Soudan: le soldat français ne serait pas mort sur le coup

Redaction

Afp, 06 Mars 2008

Le soldat français disparu au Soudan était grièvement blessé lorsqu'il a d'abord été découvert, puis abandonné, par des nomades du Darfour, ne décédant que par la suite, a rapporté jeudi un porte-parole militaire soudanais.

Le sergent français de l'Eufor, la force européenne au Tchad, avait disparu après un accrochage lundi avec l'armée soudanaise, s'étant retrouvé par mégarde au Darfour, dans l'ouest du Soudan, selon l'Eufor.

D'après le porte-parole militaire, le lieutenant-colonel Khalid al-Sawarmi, le soldat français avait été découvert vivant lundi par des nomades arabes qui l'ont abandonné, faute d'avoir pu communiquer avec lui.

"Il était vivant et il marchait, grièvement blessé. Ils ont tenté de l'aider mais a surgi un problème de langue. C'était le jour de l'affrontement", a-t-il dit à l'AFP.

Ce ne serait que plus tard que ces nomades de l'ouest du Darfour, région en proie à la guerre civile, ont retrouvé son corps, à 4 km à l'ouest du village d'Abou Jaradil, en direction de la frontière tchadienne.

Toujours selon ce porte-parole, quatre nomades qui ont alors tenté de transporter sa dépouille ont été tués dans l'explosion d'une grenade accrochée à son uniforme.

"Ils l'ont retrouvé mort et ont tenté de porter son corps. C'est à ce moment que la grenade a explosé, tuant quatre personnes", a-t-il dit.

Le second soldat français, blessé lundi dans l'accrochage avec l'armée soudanaise, est lui parvenu à regagner le Tchad au terme d'une fuite rocambolesque, après s'être emparé d'un cheval, a-t-on par ailleurs appris de source militaire.

La dépouille du soldat tué a été transférée à Khartoum.

Selon le directeur du département criminalité de la police soudanaise, le général Abdeen al-Tahir, cité par l'agence officielle Suna, une autopsie sera pratiquée avant la remise de la dépouille aux autorités françaises. Une céméronie militaire est prévue vendredi avant que le corps du soldat soit rapatrié.

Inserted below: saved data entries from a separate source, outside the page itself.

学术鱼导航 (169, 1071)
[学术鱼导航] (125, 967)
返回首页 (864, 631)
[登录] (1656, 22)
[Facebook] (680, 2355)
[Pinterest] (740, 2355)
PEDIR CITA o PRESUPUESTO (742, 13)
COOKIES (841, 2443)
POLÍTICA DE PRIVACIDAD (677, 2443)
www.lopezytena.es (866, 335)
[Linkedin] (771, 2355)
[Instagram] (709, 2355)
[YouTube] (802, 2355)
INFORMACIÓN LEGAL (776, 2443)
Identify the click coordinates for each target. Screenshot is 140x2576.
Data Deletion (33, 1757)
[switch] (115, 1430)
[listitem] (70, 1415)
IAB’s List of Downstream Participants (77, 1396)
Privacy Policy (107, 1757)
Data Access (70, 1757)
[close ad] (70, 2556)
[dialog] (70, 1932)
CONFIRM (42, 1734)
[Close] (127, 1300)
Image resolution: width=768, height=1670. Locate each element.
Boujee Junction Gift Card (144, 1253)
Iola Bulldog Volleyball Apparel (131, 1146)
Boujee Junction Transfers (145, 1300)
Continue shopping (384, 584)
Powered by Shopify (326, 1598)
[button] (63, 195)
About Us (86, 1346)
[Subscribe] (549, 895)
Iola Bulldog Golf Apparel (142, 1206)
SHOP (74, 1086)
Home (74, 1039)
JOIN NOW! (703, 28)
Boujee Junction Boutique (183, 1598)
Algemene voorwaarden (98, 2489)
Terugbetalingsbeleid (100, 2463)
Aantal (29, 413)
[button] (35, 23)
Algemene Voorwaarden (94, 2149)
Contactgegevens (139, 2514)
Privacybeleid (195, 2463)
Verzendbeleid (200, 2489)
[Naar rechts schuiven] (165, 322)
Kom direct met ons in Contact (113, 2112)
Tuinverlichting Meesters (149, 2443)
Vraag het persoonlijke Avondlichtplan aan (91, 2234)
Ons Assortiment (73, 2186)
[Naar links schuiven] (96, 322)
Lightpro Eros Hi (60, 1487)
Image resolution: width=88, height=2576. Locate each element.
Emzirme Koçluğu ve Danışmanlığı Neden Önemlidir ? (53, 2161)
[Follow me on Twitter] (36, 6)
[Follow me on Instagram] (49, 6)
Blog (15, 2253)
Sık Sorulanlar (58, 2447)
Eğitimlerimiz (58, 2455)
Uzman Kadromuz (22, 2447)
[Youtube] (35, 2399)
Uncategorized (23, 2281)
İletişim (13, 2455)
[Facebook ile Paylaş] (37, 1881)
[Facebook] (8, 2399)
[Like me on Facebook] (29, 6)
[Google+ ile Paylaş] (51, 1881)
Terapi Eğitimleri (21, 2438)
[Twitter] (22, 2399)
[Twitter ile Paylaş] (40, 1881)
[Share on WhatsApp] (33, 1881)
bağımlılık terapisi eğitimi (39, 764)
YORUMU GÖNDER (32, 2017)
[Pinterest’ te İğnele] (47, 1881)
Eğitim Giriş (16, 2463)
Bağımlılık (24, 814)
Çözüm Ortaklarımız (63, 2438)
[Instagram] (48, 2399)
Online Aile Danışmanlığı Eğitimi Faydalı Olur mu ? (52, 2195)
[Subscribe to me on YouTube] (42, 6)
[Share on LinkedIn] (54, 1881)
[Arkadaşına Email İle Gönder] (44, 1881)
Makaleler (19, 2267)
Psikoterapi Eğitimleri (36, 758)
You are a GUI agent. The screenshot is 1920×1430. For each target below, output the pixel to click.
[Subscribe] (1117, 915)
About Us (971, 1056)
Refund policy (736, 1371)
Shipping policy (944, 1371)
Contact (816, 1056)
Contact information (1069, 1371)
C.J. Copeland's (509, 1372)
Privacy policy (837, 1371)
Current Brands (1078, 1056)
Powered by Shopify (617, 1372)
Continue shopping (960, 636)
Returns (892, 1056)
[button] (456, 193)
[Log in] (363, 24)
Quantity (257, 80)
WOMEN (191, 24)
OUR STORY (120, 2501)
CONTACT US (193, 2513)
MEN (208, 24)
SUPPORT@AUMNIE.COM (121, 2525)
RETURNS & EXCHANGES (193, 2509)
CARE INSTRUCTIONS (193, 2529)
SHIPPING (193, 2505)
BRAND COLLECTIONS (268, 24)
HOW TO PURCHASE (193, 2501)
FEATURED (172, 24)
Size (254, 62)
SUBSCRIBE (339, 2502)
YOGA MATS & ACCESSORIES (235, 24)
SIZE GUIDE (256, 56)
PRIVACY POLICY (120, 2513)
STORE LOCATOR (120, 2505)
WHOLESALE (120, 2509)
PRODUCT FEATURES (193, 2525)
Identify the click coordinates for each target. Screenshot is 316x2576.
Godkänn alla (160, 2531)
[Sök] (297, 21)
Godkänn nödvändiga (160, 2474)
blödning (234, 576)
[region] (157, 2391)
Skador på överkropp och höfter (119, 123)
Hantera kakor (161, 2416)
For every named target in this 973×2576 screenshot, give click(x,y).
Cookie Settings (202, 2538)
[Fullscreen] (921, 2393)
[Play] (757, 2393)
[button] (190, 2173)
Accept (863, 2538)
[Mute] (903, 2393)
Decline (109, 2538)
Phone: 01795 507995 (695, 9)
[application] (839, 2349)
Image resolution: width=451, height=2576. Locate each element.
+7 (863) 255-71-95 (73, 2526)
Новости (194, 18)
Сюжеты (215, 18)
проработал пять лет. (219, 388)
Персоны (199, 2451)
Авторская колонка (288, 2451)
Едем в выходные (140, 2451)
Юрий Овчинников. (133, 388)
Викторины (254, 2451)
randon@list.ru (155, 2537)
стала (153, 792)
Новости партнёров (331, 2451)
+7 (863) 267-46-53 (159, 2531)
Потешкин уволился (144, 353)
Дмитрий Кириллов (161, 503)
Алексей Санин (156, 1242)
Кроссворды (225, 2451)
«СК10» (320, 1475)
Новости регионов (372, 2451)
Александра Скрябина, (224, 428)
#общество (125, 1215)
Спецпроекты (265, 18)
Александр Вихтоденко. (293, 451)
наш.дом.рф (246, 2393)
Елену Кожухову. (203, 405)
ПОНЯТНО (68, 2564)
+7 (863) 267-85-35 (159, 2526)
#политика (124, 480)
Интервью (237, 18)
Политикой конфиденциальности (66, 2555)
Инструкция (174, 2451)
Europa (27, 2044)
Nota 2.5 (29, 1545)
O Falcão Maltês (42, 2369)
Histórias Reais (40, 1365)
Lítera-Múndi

Le ministère français de la Défense a indiqué jeudi espérer une identification "formelle" du corps dans la journée.

Un diplomate européen a indiqué à l'AFP qu'une équipe médico-légale de l'Eufor, basée au Tchad, devait arriver jeudi à Khartoum.

Le Soudan avait confirmé mercredi qu'un corps retrouvé au Darfour était celui "du soldat disparu".

"Nous pouvons confirmer que le soldat porté disparu a été retrouvé mort près de la frontière commune entre le Tchad et le Soudan", avait annoncé Ali al-Sadiq, porte-parole du ministère soudanais des Affaires étrangères.

Il a ajouté à l'AFP: "oui, c'est un Français (...) et il sera rapatrié vers la France".

Des diplomates européens, qui ont été en contact avec les autorités soudanaises, ont précisé qu'une cérémonie pour le rapatriement était en préparation pour vendredi, avant le départ par avion du corps.

Selon l'Eufor, deux militaires français en mission de reconnaissance avaient pénétré par erreur à bord d'un véhicule tout terrain au Darfour, déclenchant un échange de tirs avec les autorités locales. Leur identité n'a pas été révélée.

L'Eufor Tchad-RCA est chargée de veiller à la sécurité d'une mission de police de l'ONU, des centaines de milliers de réfugiés soudanais du Darfour et de personnes déplacées dans l'est du Tchad et le nord-est de la Centrafrique.

En cinq ans, le conflit au Darfour a fait près de 200.000 morts, selon des organisations internationales, et plus de deux millions de déplacés. Khartoum conteste ce bilan et chiffre le nombre des victimes à 9.000.

L'Eufor, dont le déploiement a été retardé par l'offensive de rebelles tchadiens sur N'Djaména en février, doit compter 3.700 soldats dont 2.100 Français. Plus de 700 militaires, en majorité français, sont déjà déployés.